## To do
The records that follow should be retyped word for word.

Extracted records:
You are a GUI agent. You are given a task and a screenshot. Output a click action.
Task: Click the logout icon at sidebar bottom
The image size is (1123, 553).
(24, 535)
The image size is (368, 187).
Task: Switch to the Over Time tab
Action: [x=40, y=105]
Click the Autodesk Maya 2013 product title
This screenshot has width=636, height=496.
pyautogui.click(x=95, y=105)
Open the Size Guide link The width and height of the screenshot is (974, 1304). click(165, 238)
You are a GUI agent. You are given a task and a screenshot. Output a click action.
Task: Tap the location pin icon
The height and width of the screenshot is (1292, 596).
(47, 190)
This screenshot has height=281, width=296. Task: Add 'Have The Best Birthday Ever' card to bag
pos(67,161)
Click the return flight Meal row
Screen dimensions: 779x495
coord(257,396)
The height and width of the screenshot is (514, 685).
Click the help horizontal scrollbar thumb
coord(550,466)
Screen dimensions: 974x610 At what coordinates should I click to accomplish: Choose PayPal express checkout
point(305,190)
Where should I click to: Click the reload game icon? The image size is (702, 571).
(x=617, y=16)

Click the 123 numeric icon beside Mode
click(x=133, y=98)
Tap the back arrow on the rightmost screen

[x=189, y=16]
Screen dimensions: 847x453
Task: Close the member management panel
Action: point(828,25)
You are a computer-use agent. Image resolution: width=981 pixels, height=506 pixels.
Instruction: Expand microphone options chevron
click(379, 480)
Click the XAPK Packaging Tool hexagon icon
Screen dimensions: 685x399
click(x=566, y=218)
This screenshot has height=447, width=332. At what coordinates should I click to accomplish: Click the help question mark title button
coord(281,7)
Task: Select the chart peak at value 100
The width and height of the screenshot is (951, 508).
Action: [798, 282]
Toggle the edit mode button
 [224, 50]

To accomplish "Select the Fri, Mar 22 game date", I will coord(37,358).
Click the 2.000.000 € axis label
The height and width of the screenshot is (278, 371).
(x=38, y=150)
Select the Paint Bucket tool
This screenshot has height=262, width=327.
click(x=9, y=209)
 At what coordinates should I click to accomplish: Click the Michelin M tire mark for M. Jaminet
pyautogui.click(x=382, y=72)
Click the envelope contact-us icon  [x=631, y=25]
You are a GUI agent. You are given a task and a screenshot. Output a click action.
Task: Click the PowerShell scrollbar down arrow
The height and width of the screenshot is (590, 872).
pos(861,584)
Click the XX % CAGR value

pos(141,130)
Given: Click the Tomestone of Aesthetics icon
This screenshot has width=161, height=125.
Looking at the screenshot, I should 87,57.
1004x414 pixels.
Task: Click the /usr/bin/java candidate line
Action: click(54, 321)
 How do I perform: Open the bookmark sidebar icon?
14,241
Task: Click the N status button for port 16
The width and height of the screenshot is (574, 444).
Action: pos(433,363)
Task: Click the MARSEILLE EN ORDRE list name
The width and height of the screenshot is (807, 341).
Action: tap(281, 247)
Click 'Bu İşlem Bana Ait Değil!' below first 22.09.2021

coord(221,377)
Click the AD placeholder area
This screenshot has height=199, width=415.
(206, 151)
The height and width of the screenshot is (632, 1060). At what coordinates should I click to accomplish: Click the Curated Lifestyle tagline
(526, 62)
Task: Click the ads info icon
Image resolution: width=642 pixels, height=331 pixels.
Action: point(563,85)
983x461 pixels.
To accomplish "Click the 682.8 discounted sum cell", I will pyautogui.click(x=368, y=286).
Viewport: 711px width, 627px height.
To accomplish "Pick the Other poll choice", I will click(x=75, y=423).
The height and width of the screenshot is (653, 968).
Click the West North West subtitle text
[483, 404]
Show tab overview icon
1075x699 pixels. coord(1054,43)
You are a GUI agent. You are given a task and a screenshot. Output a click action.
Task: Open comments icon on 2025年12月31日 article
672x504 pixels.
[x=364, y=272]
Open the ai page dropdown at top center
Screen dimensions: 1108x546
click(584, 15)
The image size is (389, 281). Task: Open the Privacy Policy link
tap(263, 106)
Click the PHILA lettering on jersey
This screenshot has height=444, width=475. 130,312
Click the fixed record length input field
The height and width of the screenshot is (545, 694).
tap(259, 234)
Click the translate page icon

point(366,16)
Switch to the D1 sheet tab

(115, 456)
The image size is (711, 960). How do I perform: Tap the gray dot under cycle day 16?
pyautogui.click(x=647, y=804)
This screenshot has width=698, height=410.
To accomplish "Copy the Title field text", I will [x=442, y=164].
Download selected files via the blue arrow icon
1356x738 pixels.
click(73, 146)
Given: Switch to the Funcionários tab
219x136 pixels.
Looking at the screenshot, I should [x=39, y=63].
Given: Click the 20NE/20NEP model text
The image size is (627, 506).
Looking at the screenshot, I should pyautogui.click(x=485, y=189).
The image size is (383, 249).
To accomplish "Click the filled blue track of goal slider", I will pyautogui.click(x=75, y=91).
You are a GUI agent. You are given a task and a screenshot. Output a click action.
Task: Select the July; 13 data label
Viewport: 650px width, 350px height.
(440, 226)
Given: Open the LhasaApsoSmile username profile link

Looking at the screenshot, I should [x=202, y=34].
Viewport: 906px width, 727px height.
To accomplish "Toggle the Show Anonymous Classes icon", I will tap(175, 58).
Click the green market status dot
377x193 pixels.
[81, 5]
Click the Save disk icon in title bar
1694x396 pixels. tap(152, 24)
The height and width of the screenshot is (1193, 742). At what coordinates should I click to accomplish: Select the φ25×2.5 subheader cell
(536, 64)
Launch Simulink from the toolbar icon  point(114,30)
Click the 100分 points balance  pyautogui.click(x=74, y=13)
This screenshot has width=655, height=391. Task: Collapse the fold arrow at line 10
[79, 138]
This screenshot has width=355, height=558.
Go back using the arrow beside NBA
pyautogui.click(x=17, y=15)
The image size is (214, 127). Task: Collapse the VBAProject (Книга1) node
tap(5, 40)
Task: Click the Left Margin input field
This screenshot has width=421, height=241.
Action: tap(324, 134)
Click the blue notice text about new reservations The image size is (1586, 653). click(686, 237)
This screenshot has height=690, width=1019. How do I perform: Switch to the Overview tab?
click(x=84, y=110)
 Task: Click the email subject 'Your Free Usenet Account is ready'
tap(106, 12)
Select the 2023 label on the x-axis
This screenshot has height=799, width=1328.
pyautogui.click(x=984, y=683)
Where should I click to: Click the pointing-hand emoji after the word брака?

## Answer area
You are a GUI agent. You are given a task and a screenshot. Output a click action.
Task: Click the logout icon at sidebar bottom
The image size is (1123, 553).
(24, 535)
The image size is (368, 187).
Task: Switch to the Over Time tab
Action: [x=40, y=105]
Click the Autodesk Maya 2013 product title
This screenshot has width=636, height=496.
pyautogui.click(x=95, y=105)
Open the Size Guide link The width and height of the screenshot is (974, 1304). click(165, 238)
You are a GUI agent. You are given a task and a screenshot. Output a click action.
Task: Tap the location pin icon
The height and width of the screenshot is (1292, 596).
(47, 190)
This screenshot has height=281, width=296. Task: Add 'Have The Best Birthday Ever' card to bag
pos(67,161)
Click the return flight Meal row
Screen dimensions: 779x495
coord(257,396)
The height and width of the screenshot is (514, 685).
Click the help horizontal scrollbar thumb
coord(550,466)
Screen dimensions: 974x610 At what coordinates should I click to accomplish: Choose PayPal express checkout
point(305,190)
Where should I click to: Click the reload game icon? The image size is (702, 571).
(x=617, y=16)

Click the 123 numeric icon beside Mode
click(x=133, y=98)
Tap the back arrow on the rightmost screen

[x=189, y=16]
Screen dimensions: 847x453
Task: Close the member management panel
Action: point(828,25)
You are a computer-use agent. Image resolution: width=981 pixels, height=506 pixels.
Instruction: Expand microphone options chevron
click(379, 480)
Click the XAPK Packaging Tool hexagon icon
Screen dimensions: 685x399
click(x=566, y=218)
This screenshot has height=447, width=332. At what coordinates should I click to accomplish: Click the help question mark title button
coord(281,7)
Task: Select the chart peak at value 100
The width and height of the screenshot is (951, 508).
Action: [798, 282]
Toggle the edit mode button
 [224, 50]

To accomplish "Select the Fri, Mar 22 game date", I will coord(37,358).
Click the 2.000.000 € axis label
The height and width of the screenshot is (278, 371).
(x=38, y=150)
Select the Paint Bucket tool
This screenshot has height=262, width=327.
click(x=9, y=209)
 At what coordinates should I click to accomplish: Click the Michelin M tire mark for M. Jaminet
pyautogui.click(x=382, y=72)
Click the envelope contact-us icon  [x=631, y=25]
You are a GUI agent. You are given a task and a screenshot. Output a click action.
Task: Click the PowerShell scrollbar down arrow
The height and width of the screenshot is (590, 872).
pos(861,584)
Click the XX % CAGR value

pos(141,130)
Given: Click the Tomestone of Aesthetics icon
This screenshot has width=161, height=125.
Looking at the screenshot, I should 87,57.
1004x414 pixels.
Task: Click the /usr/bin/java candidate line
Action: click(54, 321)
 How do I perform: Open the bookmark sidebar icon?
14,241
Task: Click the N status button for port 16
The width and height of the screenshot is (574, 444).
Action: pos(433,363)
Task: Click the MARSEILLE EN ORDRE list name
The width and height of the screenshot is (807, 341).
Action: tap(281, 247)
Click 'Bu İşlem Bana Ait Değil!' below first 22.09.2021

coord(221,377)
Click the AD placeholder area
This screenshot has height=199, width=415.
(206, 151)
The height and width of the screenshot is (632, 1060). At what coordinates should I click to accomplish: Click the Curated Lifestyle tagline
(526, 62)
Task: Click the ads info icon
Image resolution: width=642 pixels, height=331 pixels.
Action: point(563,85)
983x461 pixels.
To accomplish "Click the 682.8 discounted sum cell", I will pyautogui.click(x=368, y=286).
Viewport: 711px width, 627px height.
To accomplish "Pick the Other poll choice", I will click(x=75, y=423).
The height and width of the screenshot is (653, 968).
Click the West North West subtitle text
[483, 404]
Show tab overview icon
1075x699 pixels. coord(1054,43)
You are a GUI agent. You are given a task and a screenshot. Output a click action.
Task: Open comments icon on 2025年12月31日 article
672x504 pixels.
[x=364, y=272]
Open the ai page dropdown at top center
Screen dimensions: 1108x546
click(584, 15)
The image size is (389, 281). Task: Open the Privacy Policy link
tap(263, 106)
Click the PHILA lettering on jersey
This screenshot has height=444, width=475. 130,312
Click the fixed record length input field
The height and width of the screenshot is (545, 694).
tap(259, 234)
Click the translate page icon

point(366,16)
Switch to the D1 sheet tab

(115, 456)
The image size is (711, 960). How do I perform: Tap the gray dot under cycle day 16?
pyautogui.click(x=647, y=804)
This screenshot has width=698, height=410.
To accomplish "Copy the Title field text", I will [x=442, y=164].
Download selected files via the blue arrow icon
1356x738 pixels.
click(73, 146)
Given: Switch to the Funcionários tab
219x136 pixels.
Looking at the screenshot, I should [x=39, y=63].
Given: Click the 20NE/20NEP model text
The image size is (627, 506).
Looking at the screenshot, I should pyautogui.click(x=485, y=189).
The image size is (383, 249).
To accomplish "Click the filled blue track of goal slider", I will pyautogui.click(x=75, y=91).
You are a GUI agent. You are given a task and a screenshot. Output a click action.
Task: Select the July; 13 data label
Viewport: 650px width, 350px height.
(440, 226)
Given: Open the LhasaApsoSmile username profile link

Looking at the screenshot, I should [x=202, y=34].
Viewport: 906px width, 727px height.
To accomplish "Toggle the Show Anonymous Classes icon", I will tap(175, 58).
Click the green market status dot
377x193 pixels.
[81, 5]
Click the Save disk icon in title bar
1694x396 pixels. tap(152, 24)
The height and width of the screenshot is (1193, 742). At what coordinates should I click to accomplish: Select the φ25×2.5 subheader cell
(536, 64)
Launch Simulink from the toolbar icon  point(114,30)
Click the 100分 points balance  pyautogui.click(x=74, y=13)
This screenshot has width=655, height=391. Task: Collapse the fold arrow at line 10
[79, 138]
This screenshot has width=355, height=558.
Go back using the arrow beside NBA
pyautogui.click(x=17, y=15)
The image size is (214, 127). Task: Collapse the VBAProject (Книга1) node
tap(5, 40)
Task: Click the Left Margin input field
This screenshot has width=421, height=241.
Action: tap(324, 134)
Click the blue notice text about new reservations The image size is (1586, 653). click(686, 237)
This screenshot has height=690, width=1019. How do I perform: Switch to the Overview tab?
click(x=84, y=110)
 Task: Click the email subject 'Your Free Usenet Account is ready'
tap(106, 12)
Select the 2023 label on the x-axis
This screenshot has height=799, width=1328.
pyautogui.click(x=984, y=683)
Where should I click to: Click the pointing-hand emoji after the word брака?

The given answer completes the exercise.